Introduction¶

To use BriteETL in a project:

import brite_etl

FrameSet¶

For an overview on Frames & FrameSets, please see Frames & Frame Sets.

To start we’ll create a FrameSet and set our frame data source.

from brite_etl.core.io.frame_sources import CsvSource

# Create a frameset to work with...
cfm = brite_etl.lib.FrameSet('cfm')

#Set the source of our csvs (can also pass BriteDataFrameSource)...
cfm.set_data_sources(source=CsvSource('/tmp/df_cache_root'), prepared_source=CsvSource('/tmp/df_prep_cache_root'))

Now that have our frameset ready, we can start using it! This call will return PropertyItems, populated with the data from the CSV source that we did above.

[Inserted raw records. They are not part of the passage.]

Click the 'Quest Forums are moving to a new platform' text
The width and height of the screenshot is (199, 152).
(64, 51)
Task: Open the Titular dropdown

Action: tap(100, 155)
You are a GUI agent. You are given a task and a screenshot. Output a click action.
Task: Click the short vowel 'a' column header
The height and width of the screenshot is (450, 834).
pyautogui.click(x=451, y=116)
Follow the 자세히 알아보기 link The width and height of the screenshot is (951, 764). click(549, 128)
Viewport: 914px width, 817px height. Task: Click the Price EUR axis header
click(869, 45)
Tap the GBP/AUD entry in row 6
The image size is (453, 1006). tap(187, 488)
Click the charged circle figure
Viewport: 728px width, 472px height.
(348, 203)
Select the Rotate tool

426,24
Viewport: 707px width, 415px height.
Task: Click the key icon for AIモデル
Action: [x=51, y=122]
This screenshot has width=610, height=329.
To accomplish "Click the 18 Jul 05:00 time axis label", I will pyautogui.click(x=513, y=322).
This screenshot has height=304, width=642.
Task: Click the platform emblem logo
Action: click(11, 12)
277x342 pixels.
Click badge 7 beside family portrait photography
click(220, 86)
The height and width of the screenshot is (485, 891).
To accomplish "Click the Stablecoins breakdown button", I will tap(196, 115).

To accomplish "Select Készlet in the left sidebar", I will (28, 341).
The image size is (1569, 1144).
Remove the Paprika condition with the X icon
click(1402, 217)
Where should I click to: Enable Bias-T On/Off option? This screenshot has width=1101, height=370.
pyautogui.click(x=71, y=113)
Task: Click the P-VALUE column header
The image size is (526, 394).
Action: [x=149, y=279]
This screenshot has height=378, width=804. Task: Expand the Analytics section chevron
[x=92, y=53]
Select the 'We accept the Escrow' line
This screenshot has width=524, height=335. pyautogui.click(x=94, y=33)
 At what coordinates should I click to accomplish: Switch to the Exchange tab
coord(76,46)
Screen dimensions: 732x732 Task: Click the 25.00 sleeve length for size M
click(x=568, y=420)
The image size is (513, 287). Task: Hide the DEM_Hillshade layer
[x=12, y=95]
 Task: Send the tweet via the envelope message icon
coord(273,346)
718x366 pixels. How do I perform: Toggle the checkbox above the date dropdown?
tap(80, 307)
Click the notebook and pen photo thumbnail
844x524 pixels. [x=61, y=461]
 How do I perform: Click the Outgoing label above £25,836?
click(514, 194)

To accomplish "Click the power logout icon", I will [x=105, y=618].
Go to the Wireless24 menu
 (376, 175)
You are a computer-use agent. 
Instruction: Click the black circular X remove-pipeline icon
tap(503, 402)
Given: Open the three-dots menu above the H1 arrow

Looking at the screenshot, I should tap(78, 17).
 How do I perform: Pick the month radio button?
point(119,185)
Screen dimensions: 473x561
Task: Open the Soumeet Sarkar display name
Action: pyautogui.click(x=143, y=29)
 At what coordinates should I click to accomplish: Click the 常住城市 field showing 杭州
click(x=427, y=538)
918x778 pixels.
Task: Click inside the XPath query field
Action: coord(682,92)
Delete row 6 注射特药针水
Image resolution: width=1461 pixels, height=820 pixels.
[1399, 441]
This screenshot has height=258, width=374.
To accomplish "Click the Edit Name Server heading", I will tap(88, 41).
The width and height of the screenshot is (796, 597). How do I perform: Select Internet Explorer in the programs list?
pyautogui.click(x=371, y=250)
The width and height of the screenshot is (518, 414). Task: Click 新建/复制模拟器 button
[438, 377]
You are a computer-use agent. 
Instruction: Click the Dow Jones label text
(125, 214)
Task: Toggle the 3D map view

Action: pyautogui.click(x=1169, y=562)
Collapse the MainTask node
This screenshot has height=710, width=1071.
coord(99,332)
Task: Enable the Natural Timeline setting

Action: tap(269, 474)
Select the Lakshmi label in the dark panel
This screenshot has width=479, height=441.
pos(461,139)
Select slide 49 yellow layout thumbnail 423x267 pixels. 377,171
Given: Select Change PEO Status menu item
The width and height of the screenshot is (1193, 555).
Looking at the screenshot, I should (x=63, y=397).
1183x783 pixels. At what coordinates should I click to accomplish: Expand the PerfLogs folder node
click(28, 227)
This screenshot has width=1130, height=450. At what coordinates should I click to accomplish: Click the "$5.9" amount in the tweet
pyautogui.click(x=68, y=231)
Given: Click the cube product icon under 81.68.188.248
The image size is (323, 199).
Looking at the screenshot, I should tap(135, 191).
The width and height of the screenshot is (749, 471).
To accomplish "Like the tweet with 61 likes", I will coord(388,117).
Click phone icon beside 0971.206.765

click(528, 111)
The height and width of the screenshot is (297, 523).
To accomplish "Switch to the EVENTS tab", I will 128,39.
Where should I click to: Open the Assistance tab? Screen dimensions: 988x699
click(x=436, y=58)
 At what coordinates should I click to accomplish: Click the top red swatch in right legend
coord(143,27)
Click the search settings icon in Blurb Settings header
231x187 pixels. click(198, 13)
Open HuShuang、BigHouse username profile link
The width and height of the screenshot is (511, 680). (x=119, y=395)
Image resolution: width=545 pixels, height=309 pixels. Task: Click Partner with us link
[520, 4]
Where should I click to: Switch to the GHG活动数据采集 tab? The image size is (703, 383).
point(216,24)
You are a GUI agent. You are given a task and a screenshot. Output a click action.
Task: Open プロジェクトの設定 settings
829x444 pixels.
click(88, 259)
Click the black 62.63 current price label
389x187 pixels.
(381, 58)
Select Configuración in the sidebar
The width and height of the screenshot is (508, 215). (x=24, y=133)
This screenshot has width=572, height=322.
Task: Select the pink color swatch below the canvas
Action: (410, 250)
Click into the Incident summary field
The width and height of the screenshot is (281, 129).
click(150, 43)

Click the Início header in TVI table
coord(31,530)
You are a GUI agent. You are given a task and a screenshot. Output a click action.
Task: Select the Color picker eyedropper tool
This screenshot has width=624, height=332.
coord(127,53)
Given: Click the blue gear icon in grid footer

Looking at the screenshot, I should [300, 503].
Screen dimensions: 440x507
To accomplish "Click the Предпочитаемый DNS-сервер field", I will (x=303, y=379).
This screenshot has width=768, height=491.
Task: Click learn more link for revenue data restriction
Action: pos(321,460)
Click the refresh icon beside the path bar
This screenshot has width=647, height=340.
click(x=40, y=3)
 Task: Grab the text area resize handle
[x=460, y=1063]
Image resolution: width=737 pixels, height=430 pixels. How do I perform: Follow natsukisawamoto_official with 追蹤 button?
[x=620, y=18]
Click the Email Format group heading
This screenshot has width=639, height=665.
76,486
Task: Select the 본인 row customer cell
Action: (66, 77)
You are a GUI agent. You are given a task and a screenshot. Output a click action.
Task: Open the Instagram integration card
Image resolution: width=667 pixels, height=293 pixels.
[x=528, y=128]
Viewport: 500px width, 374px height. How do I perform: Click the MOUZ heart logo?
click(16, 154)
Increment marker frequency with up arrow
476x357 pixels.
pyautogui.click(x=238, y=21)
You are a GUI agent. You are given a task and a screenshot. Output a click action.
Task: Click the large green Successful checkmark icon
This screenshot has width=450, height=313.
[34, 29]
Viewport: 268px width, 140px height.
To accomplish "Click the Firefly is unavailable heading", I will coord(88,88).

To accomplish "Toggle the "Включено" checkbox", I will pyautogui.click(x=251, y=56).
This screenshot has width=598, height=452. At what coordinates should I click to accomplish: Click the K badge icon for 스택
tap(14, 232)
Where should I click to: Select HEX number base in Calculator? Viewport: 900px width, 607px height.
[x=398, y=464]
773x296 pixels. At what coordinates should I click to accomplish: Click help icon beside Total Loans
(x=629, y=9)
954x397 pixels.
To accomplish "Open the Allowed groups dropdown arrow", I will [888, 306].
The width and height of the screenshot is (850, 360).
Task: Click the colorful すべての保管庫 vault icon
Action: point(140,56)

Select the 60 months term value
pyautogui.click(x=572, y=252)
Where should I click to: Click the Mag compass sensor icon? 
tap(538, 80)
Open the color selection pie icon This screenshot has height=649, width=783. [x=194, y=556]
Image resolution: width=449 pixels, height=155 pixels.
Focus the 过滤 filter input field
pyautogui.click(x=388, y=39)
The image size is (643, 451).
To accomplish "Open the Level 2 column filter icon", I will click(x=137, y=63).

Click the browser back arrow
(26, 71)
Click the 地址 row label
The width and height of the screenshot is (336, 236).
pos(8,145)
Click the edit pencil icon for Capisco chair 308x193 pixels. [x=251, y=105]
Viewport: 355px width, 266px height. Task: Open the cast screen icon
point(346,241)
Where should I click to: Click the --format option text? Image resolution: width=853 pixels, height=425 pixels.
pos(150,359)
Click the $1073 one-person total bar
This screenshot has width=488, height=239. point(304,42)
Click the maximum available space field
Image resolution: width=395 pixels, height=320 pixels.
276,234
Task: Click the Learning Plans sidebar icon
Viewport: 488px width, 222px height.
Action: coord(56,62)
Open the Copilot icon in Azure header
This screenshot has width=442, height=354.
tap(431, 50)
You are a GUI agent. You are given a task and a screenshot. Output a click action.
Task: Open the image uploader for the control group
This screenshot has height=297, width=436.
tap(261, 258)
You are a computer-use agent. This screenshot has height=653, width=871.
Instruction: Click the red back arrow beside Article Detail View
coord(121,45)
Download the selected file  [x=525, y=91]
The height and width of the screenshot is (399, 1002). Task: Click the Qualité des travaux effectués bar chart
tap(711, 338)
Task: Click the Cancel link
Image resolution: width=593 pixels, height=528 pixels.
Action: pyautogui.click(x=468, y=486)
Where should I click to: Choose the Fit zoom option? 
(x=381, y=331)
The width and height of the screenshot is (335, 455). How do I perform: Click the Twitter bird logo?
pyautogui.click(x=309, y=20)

pi = cfm.frames.get('property_items')
pi.df # This is the actual pandas.DataFrame

Frame Operations¶

Functions that are frame-specific can be called directly, because they should be defined in the Frames class itself.

cfm.frames.get('prepared.claims').function_that_only_applies_to_prepared_claims_and_nothing_else()

Operations (Not frame-specific)¶

Universal functions that are not frame-specific, but are still only used on one frame at a time can be called like this.

Note that in this example, I’m getting the revisions dataframe from the brite_etl.FrameSet, but you can also manually read the csv and pass that if you’d prefer (see bottom of page for example).

from brite_etl.core.operations import hash_cols
revs = cfm.frames.get('revisions').df

result = hash_cols(revs, cols=['policyId', 'revisionId'])

You can also get the frame chain, which will chain the frame.df for you along multiple functions, without having to import them.

_rev = cfm.frames.get('revisions').chain

result = _rev.hash_cols(cols=['policyId', 'revisionId']).another_universal_function().value()

Computations¶

Computations are basically mini-reports. They take multiple frames, do some stuff to them, then return a pandas DataFrame.

To call directly:

from brite_etl.core.computations import get_item_transactions

_frames = {
    'revisions': cfm.frames.get('revisions'),
    'property_items': cfm.frames.get('property_items'),
    'revision_items': cfm.frames.get('revision_items'),
    'prepared': {
        'accounting': cfm.frames.get('prepared')
    }
}

item_trans = get_item_transactions(_frames)

Or, be cool and chain the whole frameset. The frames needed will be fetched and resolved automatically. Don’t even have to import the function you’re calling:

_cfm = cfm.chain
item_trans = _cfm.get_item_transactions().value()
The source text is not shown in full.